As Mr. Austin Dobson has pointed out,[5] Mrs. Haywood’s novel is remarkable for its scant allusions to actual places and persons. Once mention is made of an appointment “at General Tatten’s bench, opposite Rosamond’s pond, in St. James’s Park,” and once a character refers to Cuper’s Gardens, but except for an outburst of unexplained virulence directed against Fielding,[6] there is hardly a thought of the novelist’s contemporaries. Here is a change indeed from the method of the chronique scandaleuse, and a restraint to be wondered at when we remember the worthies caricatured by so eminent a writer as Smollett. But even more remarkable is the difference of spirit between “Betsy Thoughtless” and Mrs. Haywood’s earlier and briefer romances.
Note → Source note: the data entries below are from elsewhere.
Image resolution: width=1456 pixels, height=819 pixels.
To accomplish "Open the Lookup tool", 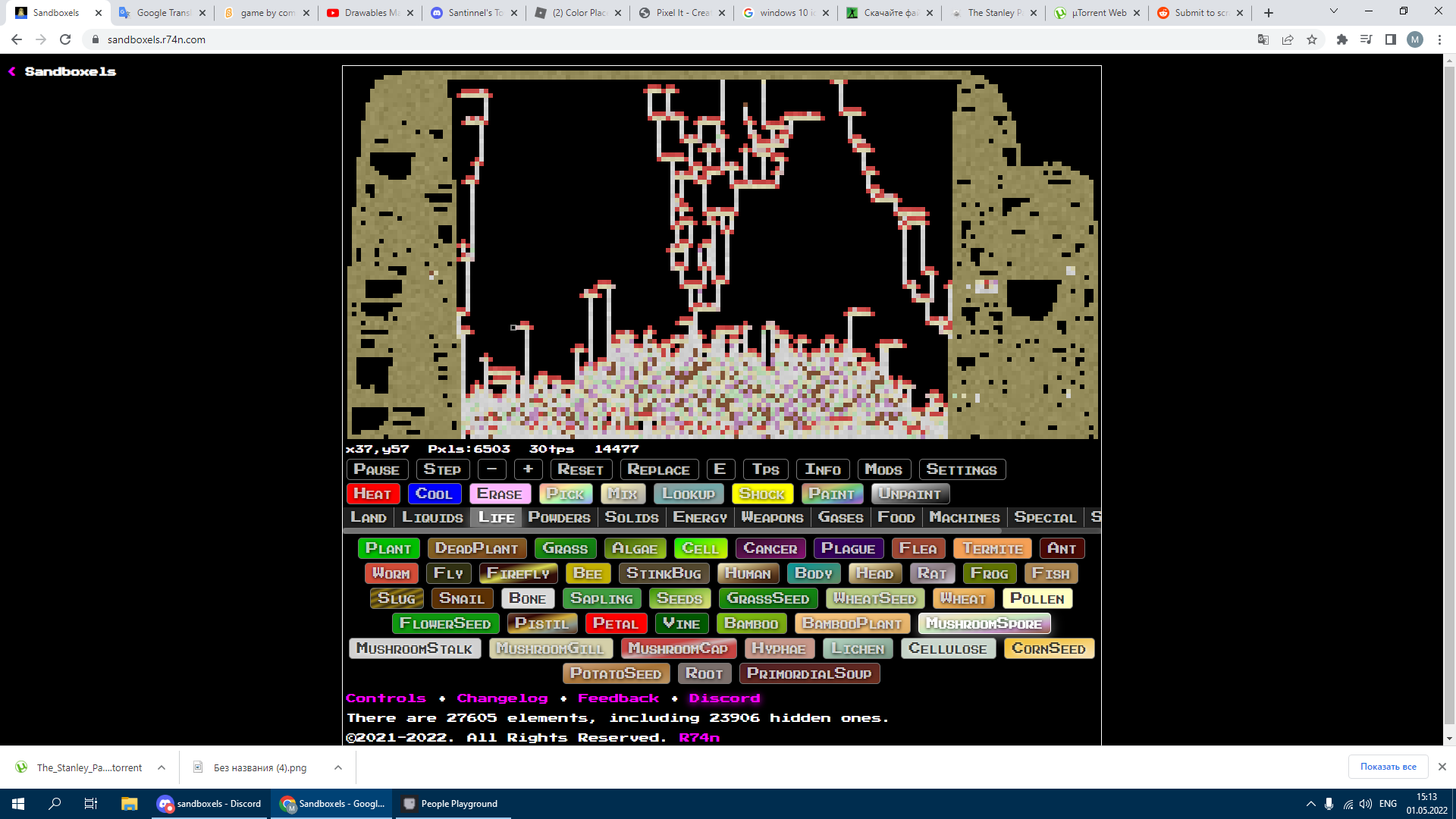I will pos(688,494).
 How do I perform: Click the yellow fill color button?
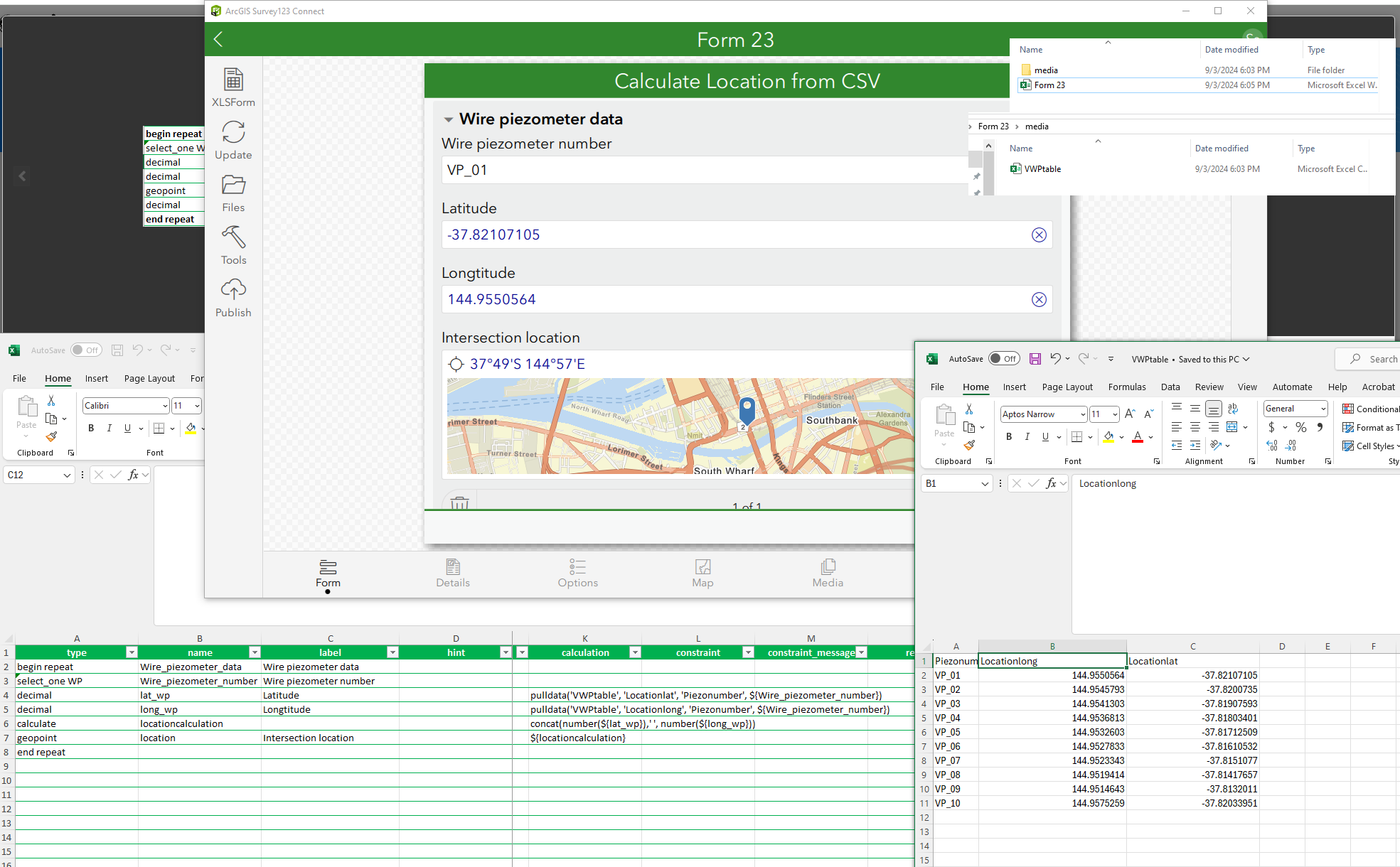1108,437
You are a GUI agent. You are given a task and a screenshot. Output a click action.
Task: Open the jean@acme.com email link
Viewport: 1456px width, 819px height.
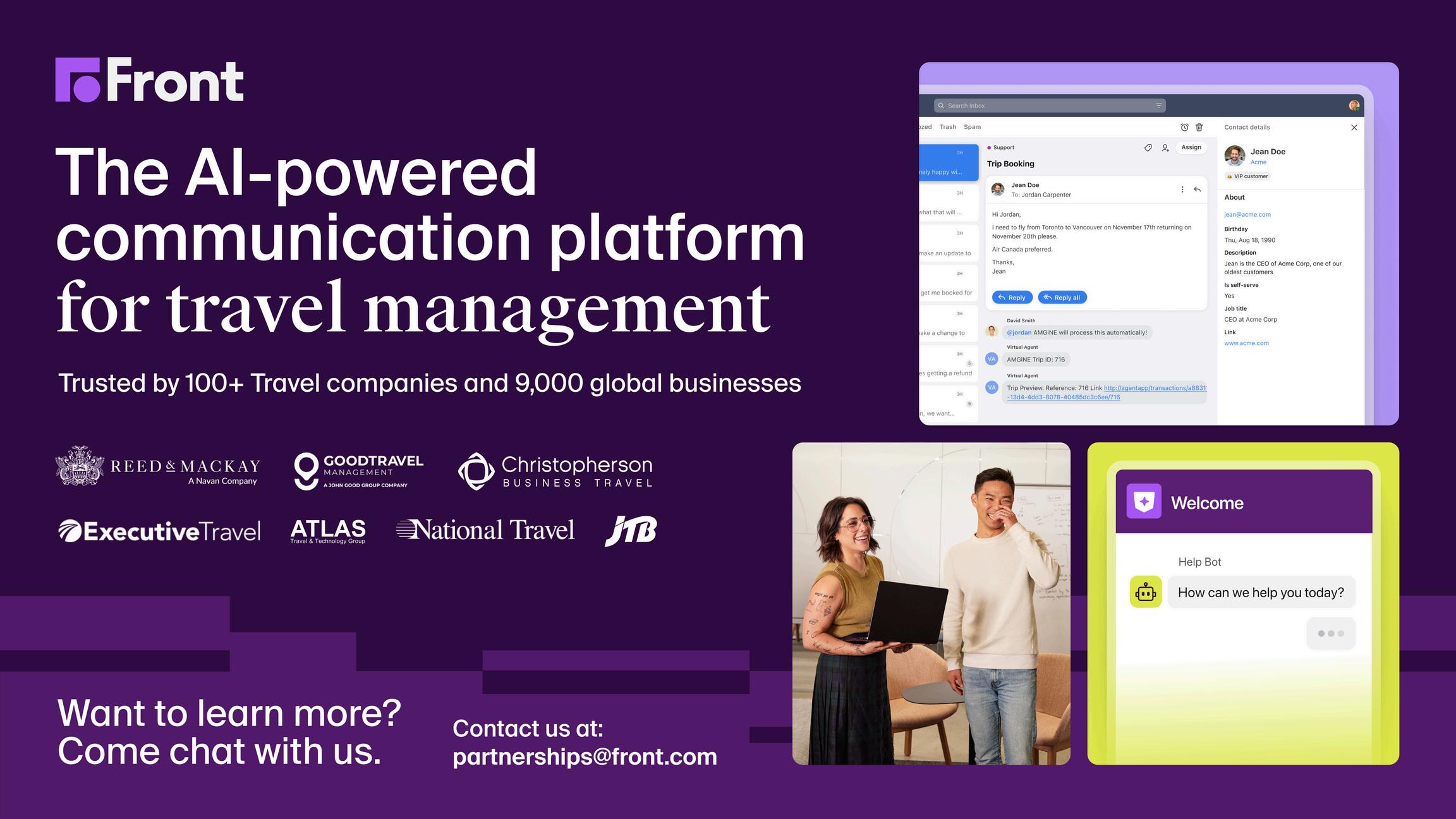tap(1247, 215)
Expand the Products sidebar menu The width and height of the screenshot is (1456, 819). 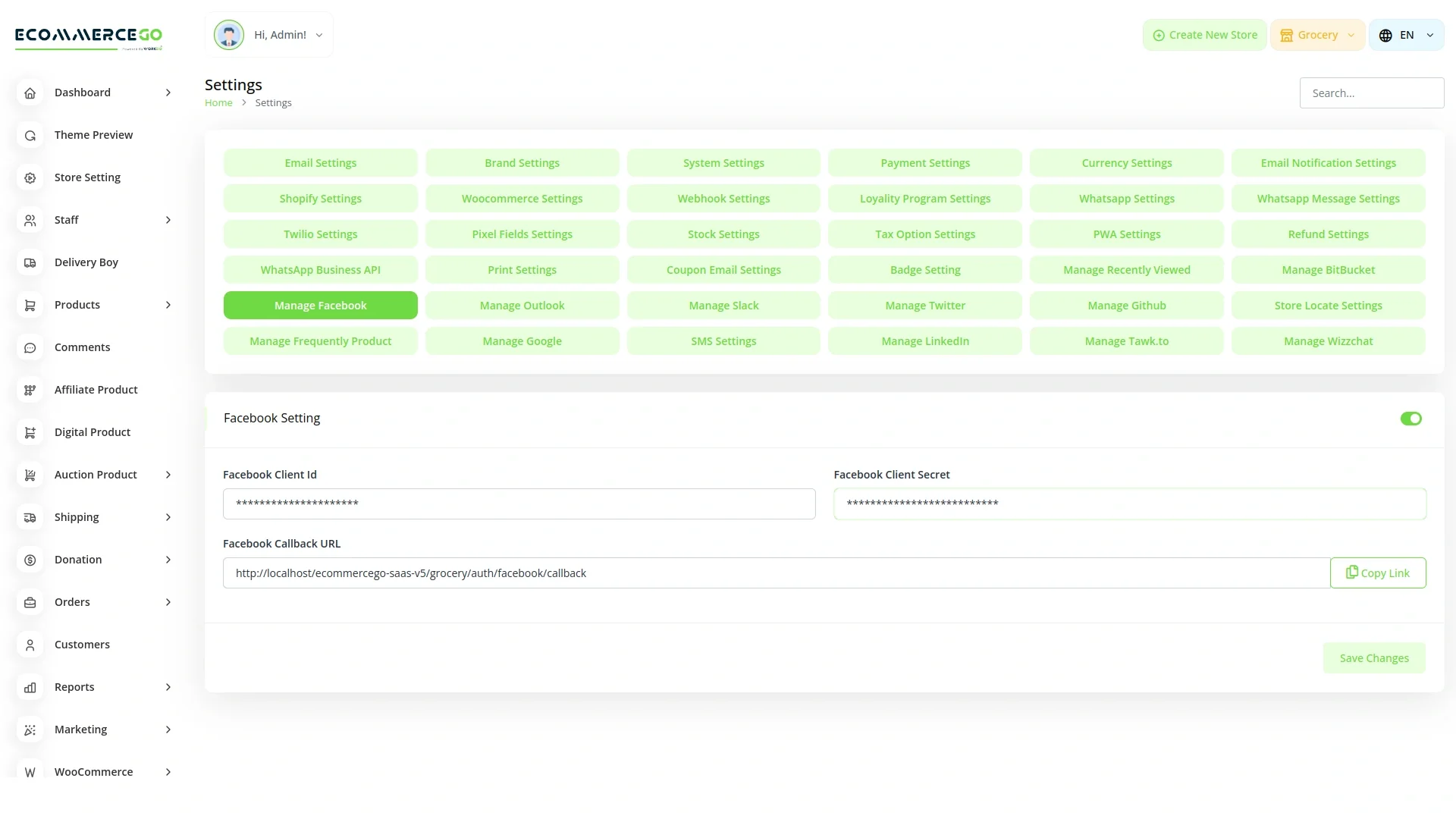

The young romanciere who in 1725 could write, “Love is a Topick which I believe few are ignorant of ... a shady Grove and purling Stream are all Things that’s necessary to give us an Idea of the tender Passion,"[7] had in a quarter of a century learned much worldly wisdom, and her heroine likewise is too sophisticated to be moved by the style of love-making that warmed the susceptible bosoms of Anadea, Filenia, or Placentia. One of Betsy’s suitors, indeed, ventured upon the romantic vein with no very favorable results.
“‘The deity of soft desires,’ said he, ’flies the confused glare of pomp and public shews;—’tis in the shady bowers, or on the banks of a sweet purling stream, he spreads his downy wings, and wafts his thousand nameless pleasures on the fond—the innocent and the happy pair.’
“He was going on, but she interrupted him with a loud laugh. ’Hold, hold,’ cried she; ’was there ever such a romantick description? I wonder how such silly ideas come into your head—“shady bowers! and purling streams!”—Heavens, how insipid! Well’ (continued she), ’you may be the Strephon of the woods, if you think fit; but I shall never envy the happiness of the Chloe that accompanies you in these fine recesses. What! to be cooped up like a tame dove, only to coo, and bill, and breed? O, it would be a delicious life, indeed!’"[8]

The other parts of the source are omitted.